The grim feeling of obedience to stay inside has me craving the outdoors. Any kind of change involving usually despised exercise, would bring hope to the idea that quarantine is soon over and that I can see my friends again in real-life. Until then, I need to fight eye strain, find something to occupy myself, and motivate myself to continue with my education.

The most difficult part of this quarantine hasn’t been the strain to stay inside, but the strain to stop neglecting my schoolwork. If I have in-person classes, at least I have a sort of constant reminder every time I go to campus. This wouldn’t be an issue if my PC served as only a work PC, as every time that I log on, I get bombarded with messages from eager friends, awaiting the next day’s worth of video games.

Just the other day, I had several friends ask to play at once. There was a new update for “Battlefront II”. My friend who is currently deployed in Japan just got sent on a week’s leave due the pandemic and I had my daily crew of online friends (friends who also, unfortunately, have been neglecting schoolwork) that I always play with.

The virus also has me toying with many more creative ways to occupy my time. Several friends and I have looked into the creation of a YouTube channel.

I myself have been speaking more commonly with my online friends from Europe, as I have no reason to be awake too early or too late. They have gotten me more into plastic modelling and doing more research about history. Just the other week, I looked through the entire Norwegian archives regarding Infantry during Operation Weserübung, over 10,000 individual photos, last week. It caused so much eye strain that I had to turn my computer to night mode during just the daytime so that I could view even more. I still have over 30,000 images to look through, they will all likely take me a week each, so I will most likely get them done after the semester is over.

My hunt through the Norwegian archives was however, triggered by unfortunate circumstances; a friend of over 4 years recently broke things off with me due to an argument about historical accuracy. It got really heated and we got into a massive fight that wound up with him cutting me off completely from his life, and a bit of the New England Reenactment community. This was an event I saw coming, as we typically would have confrontations such as this one. I think that COVID-19 has brought the bad side out in a great many of us, but the good side in many others as well.

My parents and stepparent are all currently working, with two of them considered essential, my mother, a child psychiatric counselor, and my father, a lineman working for Verizon. I am very grateful that they are all able to still work from home or in-person and provide a place of shelter for myself and the rest of my family.

My mother has been beyond careful to make sure that herself and the apartment are as clean as possible, especially after returning from work, where there is currently a breakout of the virus among staff on the other side of the hospital.

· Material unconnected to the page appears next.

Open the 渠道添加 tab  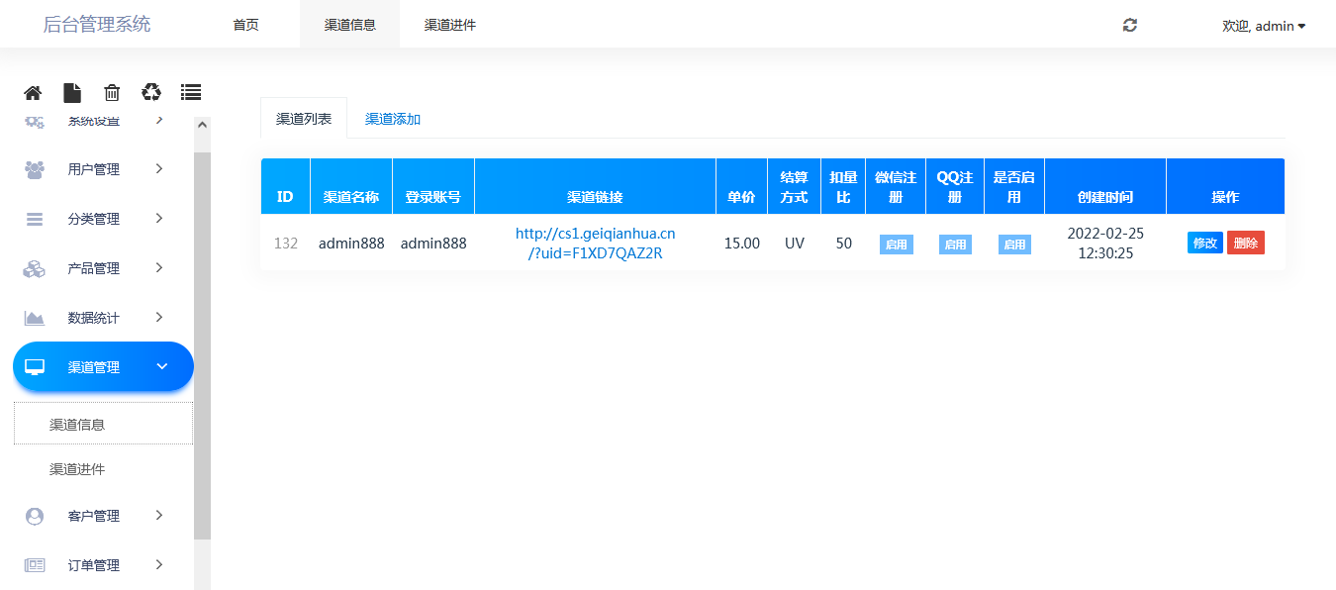[x=392, y=118]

Whatever this quarantine results with, and whenever it ends are both irrelevant to me. I just simply want it to end and I want to go back to normal life. I want to go back outside, go for a bike ride, or just longboard at night again with my life-long friend. I want to resume my education without any online constraints, and to not live in fear with either of my parents bringing home the virus to me and the rest of my family, as they continue to make society operate as it should. If there are any lessons for me to learn, they involve thankfulness to my family, an increase in work ethic for myself, a higher appreciation for the outdoors, and the many skills that I have re-learned.